## [What the exercise asks]
All entries must be transcribed exactly, down to the last character.

## [Records provided]
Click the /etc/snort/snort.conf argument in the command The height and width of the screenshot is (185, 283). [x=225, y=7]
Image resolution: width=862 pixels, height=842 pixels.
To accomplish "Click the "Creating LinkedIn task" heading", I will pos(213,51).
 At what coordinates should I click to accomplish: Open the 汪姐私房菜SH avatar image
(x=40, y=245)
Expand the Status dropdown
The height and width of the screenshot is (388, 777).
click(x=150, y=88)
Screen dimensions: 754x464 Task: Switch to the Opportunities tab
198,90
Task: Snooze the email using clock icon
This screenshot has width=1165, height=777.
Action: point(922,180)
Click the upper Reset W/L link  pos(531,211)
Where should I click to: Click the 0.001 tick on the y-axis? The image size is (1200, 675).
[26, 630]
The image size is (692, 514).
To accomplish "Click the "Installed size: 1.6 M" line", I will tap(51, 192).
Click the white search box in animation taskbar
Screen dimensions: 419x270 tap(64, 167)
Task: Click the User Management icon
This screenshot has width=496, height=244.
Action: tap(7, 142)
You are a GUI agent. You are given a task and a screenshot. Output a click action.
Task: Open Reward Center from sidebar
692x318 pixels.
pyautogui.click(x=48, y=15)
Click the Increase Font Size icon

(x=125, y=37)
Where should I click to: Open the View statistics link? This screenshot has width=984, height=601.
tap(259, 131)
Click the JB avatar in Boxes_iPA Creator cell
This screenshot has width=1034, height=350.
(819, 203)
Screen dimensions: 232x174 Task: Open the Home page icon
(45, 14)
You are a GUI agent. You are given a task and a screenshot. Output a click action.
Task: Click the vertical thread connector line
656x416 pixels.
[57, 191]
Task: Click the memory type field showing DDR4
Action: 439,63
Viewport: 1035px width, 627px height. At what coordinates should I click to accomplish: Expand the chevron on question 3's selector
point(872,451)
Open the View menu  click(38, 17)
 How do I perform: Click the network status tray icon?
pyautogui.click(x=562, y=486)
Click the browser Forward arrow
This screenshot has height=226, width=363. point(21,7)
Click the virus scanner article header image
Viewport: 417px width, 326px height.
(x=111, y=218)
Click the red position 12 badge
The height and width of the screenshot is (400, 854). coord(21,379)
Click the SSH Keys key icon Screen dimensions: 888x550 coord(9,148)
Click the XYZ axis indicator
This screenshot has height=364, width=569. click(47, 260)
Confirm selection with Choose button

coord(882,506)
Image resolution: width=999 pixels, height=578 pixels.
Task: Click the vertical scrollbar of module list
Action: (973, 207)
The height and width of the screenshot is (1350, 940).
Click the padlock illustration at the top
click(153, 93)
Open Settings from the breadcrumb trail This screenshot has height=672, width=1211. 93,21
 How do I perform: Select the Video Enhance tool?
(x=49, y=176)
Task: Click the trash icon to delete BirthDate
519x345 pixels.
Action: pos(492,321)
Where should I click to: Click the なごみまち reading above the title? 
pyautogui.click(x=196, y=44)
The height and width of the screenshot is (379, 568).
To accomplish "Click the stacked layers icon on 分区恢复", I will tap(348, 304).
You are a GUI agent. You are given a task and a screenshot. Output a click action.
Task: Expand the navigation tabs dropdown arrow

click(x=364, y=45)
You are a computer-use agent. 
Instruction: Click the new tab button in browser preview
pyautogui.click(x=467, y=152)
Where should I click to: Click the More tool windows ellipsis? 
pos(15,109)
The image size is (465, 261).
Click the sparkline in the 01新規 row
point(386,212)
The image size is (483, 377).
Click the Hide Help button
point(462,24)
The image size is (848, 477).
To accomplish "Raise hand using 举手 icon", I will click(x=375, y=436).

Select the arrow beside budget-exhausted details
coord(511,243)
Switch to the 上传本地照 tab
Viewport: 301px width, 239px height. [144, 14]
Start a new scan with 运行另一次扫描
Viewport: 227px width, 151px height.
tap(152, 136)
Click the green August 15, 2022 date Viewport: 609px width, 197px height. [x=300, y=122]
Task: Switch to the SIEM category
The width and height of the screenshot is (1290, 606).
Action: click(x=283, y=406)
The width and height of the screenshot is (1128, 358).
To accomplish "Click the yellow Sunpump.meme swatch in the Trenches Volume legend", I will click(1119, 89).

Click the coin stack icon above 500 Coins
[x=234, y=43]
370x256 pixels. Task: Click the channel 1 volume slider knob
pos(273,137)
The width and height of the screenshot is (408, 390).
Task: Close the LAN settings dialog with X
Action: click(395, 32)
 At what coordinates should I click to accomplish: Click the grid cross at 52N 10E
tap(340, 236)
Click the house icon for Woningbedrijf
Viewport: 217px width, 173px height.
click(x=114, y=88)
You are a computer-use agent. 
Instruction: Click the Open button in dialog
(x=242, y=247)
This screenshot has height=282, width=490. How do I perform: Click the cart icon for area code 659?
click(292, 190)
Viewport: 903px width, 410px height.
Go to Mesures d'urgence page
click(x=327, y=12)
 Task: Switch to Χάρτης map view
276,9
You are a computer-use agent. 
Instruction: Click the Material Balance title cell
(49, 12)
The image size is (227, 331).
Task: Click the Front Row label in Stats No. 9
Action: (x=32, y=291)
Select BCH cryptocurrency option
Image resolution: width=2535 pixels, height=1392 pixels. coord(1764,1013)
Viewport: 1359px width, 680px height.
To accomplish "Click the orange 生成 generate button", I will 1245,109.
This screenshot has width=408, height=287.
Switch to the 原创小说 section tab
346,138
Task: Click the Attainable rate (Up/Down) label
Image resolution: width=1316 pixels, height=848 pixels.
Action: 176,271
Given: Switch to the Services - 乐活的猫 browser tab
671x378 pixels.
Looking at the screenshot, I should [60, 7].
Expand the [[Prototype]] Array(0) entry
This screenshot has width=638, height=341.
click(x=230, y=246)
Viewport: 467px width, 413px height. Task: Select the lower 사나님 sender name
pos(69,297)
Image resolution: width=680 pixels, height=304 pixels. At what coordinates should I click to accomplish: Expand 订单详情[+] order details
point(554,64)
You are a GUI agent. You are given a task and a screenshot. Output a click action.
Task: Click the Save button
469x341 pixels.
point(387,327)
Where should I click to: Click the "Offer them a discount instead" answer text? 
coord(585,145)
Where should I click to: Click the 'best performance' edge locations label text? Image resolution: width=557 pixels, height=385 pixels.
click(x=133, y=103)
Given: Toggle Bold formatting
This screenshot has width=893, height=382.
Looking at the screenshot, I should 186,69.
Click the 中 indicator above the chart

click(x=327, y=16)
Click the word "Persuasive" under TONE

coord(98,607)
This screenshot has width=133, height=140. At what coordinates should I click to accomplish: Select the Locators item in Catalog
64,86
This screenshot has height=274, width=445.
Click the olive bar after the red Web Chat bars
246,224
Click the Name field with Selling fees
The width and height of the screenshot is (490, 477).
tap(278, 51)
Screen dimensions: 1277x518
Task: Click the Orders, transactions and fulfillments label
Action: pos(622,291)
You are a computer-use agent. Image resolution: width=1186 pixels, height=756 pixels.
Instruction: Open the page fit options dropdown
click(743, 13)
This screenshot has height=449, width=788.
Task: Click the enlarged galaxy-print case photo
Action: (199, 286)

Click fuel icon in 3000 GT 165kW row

## [Output for this task]
Click the /etc/snort/snort.conf argument in the command The height and width of the screenshot is (185, 283). [x=225, y=7]
Image resolution: width=862 pixels, height=842 pixels.
To accomplish "Click the "Creating LinkedIn task" heading", I will pos(213,51).
 At what coordinates should I click to accomplish: Open the 汪姐私房菜SH avatar image
(x=40, y=245)
Expand the Status dropdown
The height and width of the screenshot is (388, 777).
click(x=150, y=88)
Screen dimensions: 754x464 Task: Switch to the Opportunities tab
198,90
Task: Snooze the email using clock icon
This screenshot has width=1165, height=777.
Action: point(922,180)
Click the upper Reset W/L link  pos(531,211)
Where should I click to: Click the 0.001 tick on the y-axis? The image size is (1200, 675).
[26, 630]
The image size is (692, 514).
To accomplish "Click the "Installed size: 1.6 M" line", I will tap(51, 192).
Click the white search box in animation taskbar
Screen dimensions: 419x270 tap(64, 167)
Task: Click the User Management icon
This screenshot has width=496, height=244.
Action: tap(7, 142)
You are a GUI agent. You are given a task and a screenshot. Output a click action.
Task: Open Reward Center from sidebar
692x318 pixels.
pyautogui.click(x=48, y=15)
Click the Increase Font Size icon

(x=125, y=37)
Where should I click to: Open the View statistics link? This screenshot has width=984, height=601.
tap(259, 131)
Click the JB avatar in Boxes_iPA Creator cell
This screenshot has width=1034, height=350.
(819, 203)
Screen dimensions: 232x174 Task: Open the Home page icon
(45, 14)
You are a GUI agent. You are given a task and a screenshot. Output a click action.
Task: Click the vertical thread connector line
656x416 pixels.
[57, 191]
Task: Click the memory type field showing DDR4
Action: 439,63
Viewport: 1035px width, 627px height. At what coordinates should I click to accomplish: Expand the chevron on question 3's selector
point(872,451)
Open the View menu  click(38, 17)
 How do I perform: Click the network status tray icon?
pyautogui.click(x=562, y=486)
Click the browser Forward arrow
This screenshot has height=226, width=363. point(21,7)
Click the virus scanner article header image
Viewport: 417px width, 326px height.
(x=111, y=218)
Click the red position 12 badge
The height and width of the screenshot is (400, 854). coord(21,379)
Click the SSH Keys key icon Screen dimensions: 888x550 coord(9,148)
Click the XYZ axis indicator
This screenshot has height=364, width=569. click(47, 260)
Confirm selection with Choose button

coord(882,506)
Image resolution: width=999 pixels, height=578 pixels.
Task: Click the vertical scrollbar of module list
Action: (973, 207)
The height and width of the screenshot is (1350, 940).
Click the padlock illustration at the top
click(153, 93)
Open Settings from the breadcrumb trail This screenshot has height=672, width=1211. 93,21
 How do I perform: Select the Video Enhance tool?
(x=49, y=176)
Task: Click the trash icon to delete BirthDate
519x345 pixels.
Action: pos(492,321)
Where should I click to: Click the なごみまち reading above the title? 
pyautogui.click(x=196, y=44)
The height and width of the screenshot is (379, 568).
To accomplish "Click the stacked layers icon on 分区恢复", I will tap(348, 304).
You are a GUI agent. You are given a task and a screenshot. Output a click action.
Task: Expand the navigation tabs dropdown arrow

click(x=364, y=45)
You are a computer-use agent. 
Instruction: Click the new tab button in browser preview
pyautogui.click(x=467, y=152)
Where should I click to: Click the More tool windows ellipsis? 
pos(15,109)
The image size is (465, 261).
Click the sparkline in the 01新規 row
point(386,212)
The image size is (483, 377).
Click the Hide Help button
point(462,24)
The image size is (848, 477).
To accomplish "Raise hand using 举手 icon", I will click(x=375, y=436).

Select the arrow beside budget-exhausted details
coord(511,243)
Switch to the 上传本地照 tab
Viewport: 301px width, 239px height. [144, 14]
Start a new scan with 运行另一次扫描
Viewport: 227px width, 151px height.
tap(152, 136)
Click the green August 15, 2022 date Viewport: 609px width, 197px height. [x=300, y=122]
Task: Switch to the SIEM category
The width and height of the screenshot is (1290, 606).
Action: click(x=283, y=406)
The width and height of the screenshot is (1128, 358).
To accomplish "Click the yellow Sunpump.meme swatch in the Trenches Volume legend", I will click(1119, 89).

Click the coin stack icon above 500 Coins
[x=234, y=43]
370x256 pixels. Task: Click the channel 1 volume slider knob
pos(273,137)
The width and height of the screenshot is (408, 390).
Task: Close the LAN settings dialog with X
Action: click(395, 32)
 At what coordinates should I click to accomplish: Click the grid cross at 52N 10E
tap(340, 236)
Click the house icon for Woningbedrijf
Viewport: 217px width, 173px height.
click(x=114, y=88)
You are a computer-use agent. 
Instruction: Click the Open button in dialog
(x=242, y=247)
This screenshot has height=282, width=490. How do I perform: Click the cart icon for area code 659?
click(292, 190)
Viewport: 903px width, 410px height.
Go to Mesures d'urgence page
click(x=327, y=12)
 Task: Switch to Χάρτης map view
276,9
You are a computer-use agent. 
Instruction: Click the Material Balance title cell
(49, 12)
The image size is (227, 331).
Task: Click the Front Row label in Stats No. 9
Action: (x=32, y=291)
Select BCH cryptocurrency option
Image resolution: width=2535 pixels, height=1392 pixels. coord(1764,1013)
Viewport: 1359px width, 680px height.
To accomplish "Click the orange 生成 generate button", I will 1245,109.
This screenshot has width=408, height=287.
Switch to the 原创小说 section tab
346,138
Task: Click the Attainable rate (Up/Down) label
Image resolution: width=1316 pixels, height=848 pixels.
Action: 176,271
Given: Switch to the Services - 乐活的猫 browser tab
671x378 pixels.
Looking at the screenshot, I should [60, 7].
Expand the [[Prototype]] Array(0) entry
This screenshot has width=638, height=341.
click(x=230, y=246)
Viewport: 467px width, 413px height. Task: Select the lower 사나님 sender name
pos(69,297)
Image resolution: width=680 pixels, height=304 pixels. At what coordinates should I click to accomplish: Expand 订单详情[+] order details
point(554,64)
You are a GUI agent. You are given a task and a screenshot. Output a click action.
Task: Click the Save button
469x341 pixels.
point(387,327)
Where should I click to: Click the "Offer them a discount instead" answer text? 
coord(585,145)
Where should I click to: Click the 'best performance' edge locations label text? Image resolution: width=557 pixels, height=385 pixels.
click(x=133, y=103)
Given: Toggle Bold formatting
This screenshot has width=893, height=382.
Looking at the screenshot, I should 186,69.
Click the 中 indicator above the chart

click(x=327, y=16)
Click the word "Persuasive" under TONE

coord(98,607)
This screenshot has width=133, height=140. At what coordinates should I click to accomplish: Select the Locators item in Catalog
64,86
This screenshot has height=274, width=445.
Click the olive bar after the red Web Chat bars
246,224
Click the Name field with Selling fees
The width and height of the screenshot is (490, 477).
tap(278, 51)
Screen dimensions: 1277x518
Task: Click the Orders, transactions and fulfillments label
Action: pos(622,291)
You are a computer-use agent. Image resolution: width=1186 pixels, height=756 pixels.
Instruction: Open the page fit options dropdown
click(743, 13)
This screenshot has height=449, width=788.
Task: Click the enlarged galaxy-print case photo
Action: (199, 286)

Click fuel icon in 3000 GT 165kW row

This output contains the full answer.